March 21, 2018 / 11:23 AM / 6 months ago

GREGGIO in rialzo su tensioni Medio Oriente, inatteso calo scorte Api

LONDRA (Reuters) - Il greggio guadagna terreno per il secondo giorno consecutivo, indirizzandosi verso i massimi di sei settimane dopo la flessione a sorpresa delle scorte evidenziata dai dati Api e sui persistenti timori di possibili interruzioni nelle forniture mediorientali.

** Intorno alle 11,50 italiane il contratto sul Brent per consegna maggio guadagna 67 cent a 68,09 dollari al barile. I prezzi sono saliti di circa il 10% dal minimo di due mesi di 61,77 dollari toccato a inizio febbraio. La scadenza analoga del greggio Usa Wti avanza di 58 cent a quota 64,12.
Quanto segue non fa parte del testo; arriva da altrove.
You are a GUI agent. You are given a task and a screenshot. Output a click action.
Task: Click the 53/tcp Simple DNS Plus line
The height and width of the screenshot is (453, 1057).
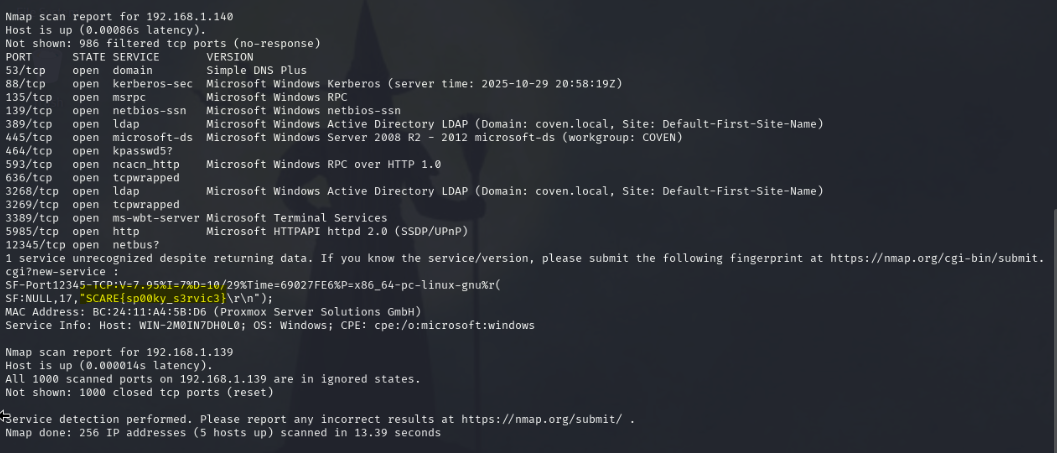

** Le scorte di greggio Usa sono scese di 2,7 milioni di barili nella settimana al 16 marzo, secondo i dati Api diffusi ieri, contro attese per un aumento di 2,6 milioni. Oggi sono in calendario i numeri dell’Eia.

** Il calo sorprendentemente alto delle riserve contribuisce a sostenere il mercato, anche se la manutenzione delle raffinerie raggiunge il picco questo mese, ma con l’inasprirsi della posizione Usa contro l’Iran molti investitori sono riluttanti a vendere petrolio in modo aggressivo.

** Il principe saudita Mohammed bin Salman è arrivato ieri a Washington per una visita di stato, alimentando la speculazione che gli Stati Uniti possano nuovamente imporre sanzioni all’Iran dopo le rinnovate critiche all’accordo nucleare del 2015.